I follow the example "Fine-tune InceptionV3 on a new set of classes" on this page.

So I first trained the top dense layers that were added to the InceptionV3 base model with the following code:

model = Model(inputs=base_model.input, outputs=predictions)

for layer in base_model.layers:
    layer.trainable = False

parallel_model = multi_gpu_model(model, gpus=2)

parallel_model.compile(optimizer='rmsprop', loss='categorical_crossentropy')

history = parallel_model.fit_generator(generate_batches(path), steps_per_epoch = num_images/batch_size, epochs = num_epochs)

After that, I try to fine-tune the top 2 inception blocks from InceptionV3. And according to the example, what I should do is:

for layer in model.layers[:249]:
   layer.trainable = False
for layer in model.layers[249:]:
   layer.trainable = True

model.compile(optimizer=SGD(lr=0.0001, momentum=0.9), loss='categorical_crossentropy')

model.fit_generator(...)

But I'm using the multi_gpu_model, so I don't know how to freeze the first 249 layers.

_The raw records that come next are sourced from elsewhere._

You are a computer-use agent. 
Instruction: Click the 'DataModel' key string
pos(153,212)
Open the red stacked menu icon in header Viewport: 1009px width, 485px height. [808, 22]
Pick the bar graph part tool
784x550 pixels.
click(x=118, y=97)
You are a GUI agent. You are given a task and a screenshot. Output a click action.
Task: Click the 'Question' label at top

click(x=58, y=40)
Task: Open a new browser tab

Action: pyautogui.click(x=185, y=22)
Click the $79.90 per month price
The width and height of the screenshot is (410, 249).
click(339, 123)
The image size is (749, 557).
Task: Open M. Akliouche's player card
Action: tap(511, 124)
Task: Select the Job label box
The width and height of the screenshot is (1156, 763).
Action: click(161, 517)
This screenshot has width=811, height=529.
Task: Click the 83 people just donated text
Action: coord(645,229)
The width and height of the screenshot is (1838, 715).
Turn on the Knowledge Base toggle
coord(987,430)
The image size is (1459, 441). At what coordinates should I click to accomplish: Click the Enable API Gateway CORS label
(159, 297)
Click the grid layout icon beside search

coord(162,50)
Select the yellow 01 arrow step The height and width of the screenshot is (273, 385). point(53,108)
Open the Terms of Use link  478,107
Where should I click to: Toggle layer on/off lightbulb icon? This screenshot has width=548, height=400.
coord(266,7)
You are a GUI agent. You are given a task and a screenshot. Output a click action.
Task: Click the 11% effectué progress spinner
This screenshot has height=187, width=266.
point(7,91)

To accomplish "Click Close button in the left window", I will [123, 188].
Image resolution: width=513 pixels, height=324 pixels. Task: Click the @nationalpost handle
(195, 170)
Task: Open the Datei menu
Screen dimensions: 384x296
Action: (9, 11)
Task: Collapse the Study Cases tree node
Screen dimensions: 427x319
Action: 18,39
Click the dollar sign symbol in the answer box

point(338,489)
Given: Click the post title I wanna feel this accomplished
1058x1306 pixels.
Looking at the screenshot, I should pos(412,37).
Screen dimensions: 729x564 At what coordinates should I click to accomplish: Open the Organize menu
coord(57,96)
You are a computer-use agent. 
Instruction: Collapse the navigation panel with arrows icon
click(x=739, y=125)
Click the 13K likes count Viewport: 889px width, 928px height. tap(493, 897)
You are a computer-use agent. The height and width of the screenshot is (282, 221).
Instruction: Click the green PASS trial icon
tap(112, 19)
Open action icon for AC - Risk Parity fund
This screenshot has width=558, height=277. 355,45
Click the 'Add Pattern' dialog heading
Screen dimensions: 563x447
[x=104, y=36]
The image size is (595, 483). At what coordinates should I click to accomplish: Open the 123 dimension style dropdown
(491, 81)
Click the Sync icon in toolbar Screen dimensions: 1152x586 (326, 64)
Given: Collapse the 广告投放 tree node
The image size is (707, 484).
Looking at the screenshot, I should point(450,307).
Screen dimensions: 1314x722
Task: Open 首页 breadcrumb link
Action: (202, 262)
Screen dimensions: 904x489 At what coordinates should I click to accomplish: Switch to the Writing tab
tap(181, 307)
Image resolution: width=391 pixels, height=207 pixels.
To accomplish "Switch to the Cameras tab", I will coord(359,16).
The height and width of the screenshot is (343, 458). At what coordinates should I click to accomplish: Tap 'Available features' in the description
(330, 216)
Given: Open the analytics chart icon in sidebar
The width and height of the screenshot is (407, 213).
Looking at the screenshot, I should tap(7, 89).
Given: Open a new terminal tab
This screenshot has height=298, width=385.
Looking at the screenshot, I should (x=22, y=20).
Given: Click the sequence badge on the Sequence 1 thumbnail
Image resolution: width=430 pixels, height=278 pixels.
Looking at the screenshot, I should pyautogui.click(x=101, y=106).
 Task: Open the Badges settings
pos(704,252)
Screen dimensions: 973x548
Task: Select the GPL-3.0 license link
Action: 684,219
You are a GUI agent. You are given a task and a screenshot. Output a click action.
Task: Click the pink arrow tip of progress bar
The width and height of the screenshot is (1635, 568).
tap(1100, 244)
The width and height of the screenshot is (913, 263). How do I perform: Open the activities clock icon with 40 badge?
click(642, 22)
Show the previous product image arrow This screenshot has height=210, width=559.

I mean, if I freeze the layers in the no-gpu model (like the example), and use parallel_model = multi_gpu_model(model, gpus=2) to freeze the layers in the parallel_model, then the weights in the top dense layers that were just trained and contained in the parallel_model will be overwritten, right?

On the other hand, I tried to directly use for layer in parallel_model.layers[:249]: layer.trainable = False, but when I checked the layers in the parallel_model, it showed:

for i, layer in enumerate(parallel_model.layers):
   print(i, layer.name)

(0, 'input_1')
(1, 'lambda_1')
(2, 'lambda_2')
(3, 'model_1')
(4, 'dense_3')

So what are the 'lambda_1', 'lambda_2' and 'model_1' layers and why it only shows 5 layers in the parallel_model?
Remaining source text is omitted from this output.